Some are specialized ahwas. “I come to the ahwa because I love chess,” says Alaa Saad Mohamed, a 47-year-old shoe salesman.

“I started sitting on the ahwa a bit late,” says Abdalla. “I come from a conservative family and I was very religious when I was young. In my head the ahwa was a place of filth. My father would say, “ahwas are for people up to no good.”

“All fathers say that!” says Mohamed Khalil, another young Cairo resident. Smoking shisha is a particular concern.

“Religious people gather in mosques or do activities together like play soccer, they don’t sit on the ahwa,” Abdalla says.

“I started going in high school when I was 15 or 16,” says Amr Helmy, a pharmacist and Abdalla’s childhood friend whose family is less strict.

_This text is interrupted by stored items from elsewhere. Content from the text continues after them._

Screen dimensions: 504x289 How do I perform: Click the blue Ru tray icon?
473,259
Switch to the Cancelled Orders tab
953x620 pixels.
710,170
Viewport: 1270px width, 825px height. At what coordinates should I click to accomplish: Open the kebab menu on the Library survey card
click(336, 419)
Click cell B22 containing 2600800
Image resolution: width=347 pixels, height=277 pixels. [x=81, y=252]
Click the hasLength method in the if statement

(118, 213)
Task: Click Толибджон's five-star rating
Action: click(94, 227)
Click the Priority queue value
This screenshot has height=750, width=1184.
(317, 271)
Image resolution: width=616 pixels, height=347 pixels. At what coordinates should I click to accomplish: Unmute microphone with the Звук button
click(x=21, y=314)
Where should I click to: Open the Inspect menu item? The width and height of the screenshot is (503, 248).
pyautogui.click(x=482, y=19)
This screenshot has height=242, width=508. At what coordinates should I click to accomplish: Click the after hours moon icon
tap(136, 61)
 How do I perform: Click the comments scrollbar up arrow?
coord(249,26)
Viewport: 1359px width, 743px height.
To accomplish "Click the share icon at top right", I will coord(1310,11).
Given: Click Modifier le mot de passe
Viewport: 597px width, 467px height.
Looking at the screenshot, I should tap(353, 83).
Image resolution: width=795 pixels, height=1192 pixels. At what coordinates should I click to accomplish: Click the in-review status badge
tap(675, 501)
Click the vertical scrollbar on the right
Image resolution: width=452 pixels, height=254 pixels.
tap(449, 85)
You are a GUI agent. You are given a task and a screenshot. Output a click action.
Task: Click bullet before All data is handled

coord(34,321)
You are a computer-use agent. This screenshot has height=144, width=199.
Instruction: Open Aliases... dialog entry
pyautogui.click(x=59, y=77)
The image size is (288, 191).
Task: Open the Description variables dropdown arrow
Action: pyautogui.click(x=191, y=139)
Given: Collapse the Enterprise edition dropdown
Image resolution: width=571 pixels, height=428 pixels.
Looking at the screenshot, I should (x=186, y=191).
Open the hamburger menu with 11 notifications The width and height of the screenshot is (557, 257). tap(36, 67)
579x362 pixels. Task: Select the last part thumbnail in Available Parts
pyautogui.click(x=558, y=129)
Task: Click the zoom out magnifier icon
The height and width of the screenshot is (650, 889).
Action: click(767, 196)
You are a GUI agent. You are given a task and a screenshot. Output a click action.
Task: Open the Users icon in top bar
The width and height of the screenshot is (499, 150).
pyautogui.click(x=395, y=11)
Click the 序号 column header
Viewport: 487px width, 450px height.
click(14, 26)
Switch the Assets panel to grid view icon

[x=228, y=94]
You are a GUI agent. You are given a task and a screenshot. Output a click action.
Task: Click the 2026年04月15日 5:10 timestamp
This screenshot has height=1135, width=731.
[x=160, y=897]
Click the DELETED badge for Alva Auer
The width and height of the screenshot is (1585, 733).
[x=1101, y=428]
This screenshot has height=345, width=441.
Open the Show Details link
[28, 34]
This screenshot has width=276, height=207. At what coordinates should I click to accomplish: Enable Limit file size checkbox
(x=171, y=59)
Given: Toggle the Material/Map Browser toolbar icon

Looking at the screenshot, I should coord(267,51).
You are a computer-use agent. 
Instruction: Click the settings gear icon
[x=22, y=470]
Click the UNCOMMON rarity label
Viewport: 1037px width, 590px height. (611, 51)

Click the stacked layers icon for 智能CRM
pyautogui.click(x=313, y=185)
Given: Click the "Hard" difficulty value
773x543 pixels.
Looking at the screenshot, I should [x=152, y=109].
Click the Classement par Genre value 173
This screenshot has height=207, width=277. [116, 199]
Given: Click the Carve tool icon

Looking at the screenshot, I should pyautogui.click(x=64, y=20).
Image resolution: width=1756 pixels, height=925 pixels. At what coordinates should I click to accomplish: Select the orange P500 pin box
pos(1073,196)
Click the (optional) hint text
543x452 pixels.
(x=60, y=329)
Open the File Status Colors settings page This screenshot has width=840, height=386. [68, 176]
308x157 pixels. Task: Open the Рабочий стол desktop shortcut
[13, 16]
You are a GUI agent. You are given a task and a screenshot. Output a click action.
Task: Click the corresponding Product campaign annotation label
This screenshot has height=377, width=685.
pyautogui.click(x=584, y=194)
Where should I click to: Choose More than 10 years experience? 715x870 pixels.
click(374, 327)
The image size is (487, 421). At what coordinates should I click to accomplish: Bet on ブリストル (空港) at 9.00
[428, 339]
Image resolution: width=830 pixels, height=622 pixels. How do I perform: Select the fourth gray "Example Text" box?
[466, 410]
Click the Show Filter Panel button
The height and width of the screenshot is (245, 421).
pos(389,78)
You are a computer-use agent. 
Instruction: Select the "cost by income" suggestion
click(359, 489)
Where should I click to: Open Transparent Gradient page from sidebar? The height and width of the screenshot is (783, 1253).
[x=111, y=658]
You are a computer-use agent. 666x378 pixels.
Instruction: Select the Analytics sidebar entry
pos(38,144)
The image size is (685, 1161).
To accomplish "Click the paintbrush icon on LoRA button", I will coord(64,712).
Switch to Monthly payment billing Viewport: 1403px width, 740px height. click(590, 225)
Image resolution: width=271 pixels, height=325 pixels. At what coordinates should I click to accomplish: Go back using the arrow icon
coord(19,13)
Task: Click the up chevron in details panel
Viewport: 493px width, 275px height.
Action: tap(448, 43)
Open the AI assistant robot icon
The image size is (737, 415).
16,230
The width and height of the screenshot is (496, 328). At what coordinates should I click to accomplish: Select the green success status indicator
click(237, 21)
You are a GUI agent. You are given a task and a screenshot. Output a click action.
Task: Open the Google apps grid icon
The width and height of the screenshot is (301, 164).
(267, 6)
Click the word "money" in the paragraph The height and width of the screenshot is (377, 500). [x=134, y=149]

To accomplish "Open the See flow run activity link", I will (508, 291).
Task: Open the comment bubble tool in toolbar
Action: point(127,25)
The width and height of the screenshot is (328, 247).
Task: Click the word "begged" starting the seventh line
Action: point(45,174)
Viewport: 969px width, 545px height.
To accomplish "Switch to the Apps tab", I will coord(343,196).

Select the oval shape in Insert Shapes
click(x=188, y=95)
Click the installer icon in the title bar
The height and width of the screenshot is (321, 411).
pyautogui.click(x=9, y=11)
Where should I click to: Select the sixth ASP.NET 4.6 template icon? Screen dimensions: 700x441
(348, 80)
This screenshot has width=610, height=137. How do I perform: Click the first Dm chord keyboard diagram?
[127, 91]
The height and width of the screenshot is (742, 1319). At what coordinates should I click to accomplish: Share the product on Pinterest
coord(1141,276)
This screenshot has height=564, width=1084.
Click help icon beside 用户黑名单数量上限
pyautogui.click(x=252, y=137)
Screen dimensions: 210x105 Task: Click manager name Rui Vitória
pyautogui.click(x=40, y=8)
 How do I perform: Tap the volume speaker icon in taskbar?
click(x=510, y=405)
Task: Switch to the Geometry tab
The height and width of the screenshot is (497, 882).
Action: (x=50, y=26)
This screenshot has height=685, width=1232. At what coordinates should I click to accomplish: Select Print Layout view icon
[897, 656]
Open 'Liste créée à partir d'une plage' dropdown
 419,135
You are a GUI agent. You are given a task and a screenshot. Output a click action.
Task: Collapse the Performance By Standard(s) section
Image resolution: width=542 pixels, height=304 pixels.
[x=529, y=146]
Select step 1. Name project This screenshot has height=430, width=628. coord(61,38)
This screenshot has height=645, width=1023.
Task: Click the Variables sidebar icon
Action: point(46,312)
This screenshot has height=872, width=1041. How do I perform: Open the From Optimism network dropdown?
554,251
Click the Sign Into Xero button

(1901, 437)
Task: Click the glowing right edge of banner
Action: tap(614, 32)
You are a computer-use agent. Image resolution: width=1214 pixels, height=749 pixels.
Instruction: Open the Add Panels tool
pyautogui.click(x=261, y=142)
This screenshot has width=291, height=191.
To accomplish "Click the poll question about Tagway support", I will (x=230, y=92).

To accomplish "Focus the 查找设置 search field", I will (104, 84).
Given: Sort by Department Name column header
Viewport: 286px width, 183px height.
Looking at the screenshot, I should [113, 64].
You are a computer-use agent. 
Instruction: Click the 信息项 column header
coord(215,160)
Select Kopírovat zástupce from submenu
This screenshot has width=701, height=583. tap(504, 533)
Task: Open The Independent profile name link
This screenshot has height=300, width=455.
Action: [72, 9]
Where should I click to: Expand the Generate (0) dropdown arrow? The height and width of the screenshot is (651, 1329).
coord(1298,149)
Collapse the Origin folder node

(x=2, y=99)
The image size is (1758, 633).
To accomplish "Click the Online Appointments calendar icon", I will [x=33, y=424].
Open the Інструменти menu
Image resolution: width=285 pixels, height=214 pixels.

Chairs and tables spill onto the sidewalk. The police periodically raid the ahwas, sometimes confiscating the furniture they find outside the establishments. These days, since the police have been back on the streets since the military coup in July 2013, sometimes they come as often as three times a week.

The Workers' Club ahwa, on Marouf Street in downtown Cairo.


Ahwas are for the most part men’s spaces. While a woman won’t be turned away, in some places she might be denied shisha.

They are not considered places for respectable women," says Ahmed Hassan, 17, who goes by the nickname ‘Hommos.’ ”All of Egypt would be able to hear her laugh.”

“It would ruin her reputation,” agreed his friend Waleed Seif.

When Mohamed Abdel Rahman, 39, who serves drinks in an ahwa downtown is asked if he would allow his daughter to sit at an ahwa, he responds emphatically no. “For us, from Upper Egypt, it would bring shame if a woman sits on the ahwa.”

When asked why, he says, “the shisha, the atmosphere, sometimes people are using bad language.”

In a few ahwas, women’s presence is routine. In the internecine spaces between downtown Cairo’s grand boulevards, is a patchwork of cafes collectively called “the Borsa,” named for their location — Borsa means 'stock exchange' in Arabic.

“I don’t like the Borsa because it’s mixed, men sitting with women, smoking shisha,” Mohamed says.

At one of the Borsa ahwas, four young women, colleagues in a market research company, sit at a table here playing cards.

“Egyptian custom states that ahwas are for men and if you go people will say you’re not respectable,” says Omnia Sayed, 25.

“I respect our customs and everything but it’s frustrating that a woman is still treated like a woman and not just any human being,” says Aya Youssef, 22. “We have to take care that our voices are not too loud, even if there are no men with us. If we sat in an ordinary ahwa, everyone would be looking at us.”

Even here where many women are sitting together and in mixed company smoking shisha, for some, it’s a daring decision.

“You see all those tables of women? If anyone from her family came she would be out of here,” says Shaimaa Gamal, 26, jerking her thumb over her shoulder.

Patrons watch football at an ahwa near the Cairo stock exchange, or the ‘Borsa’.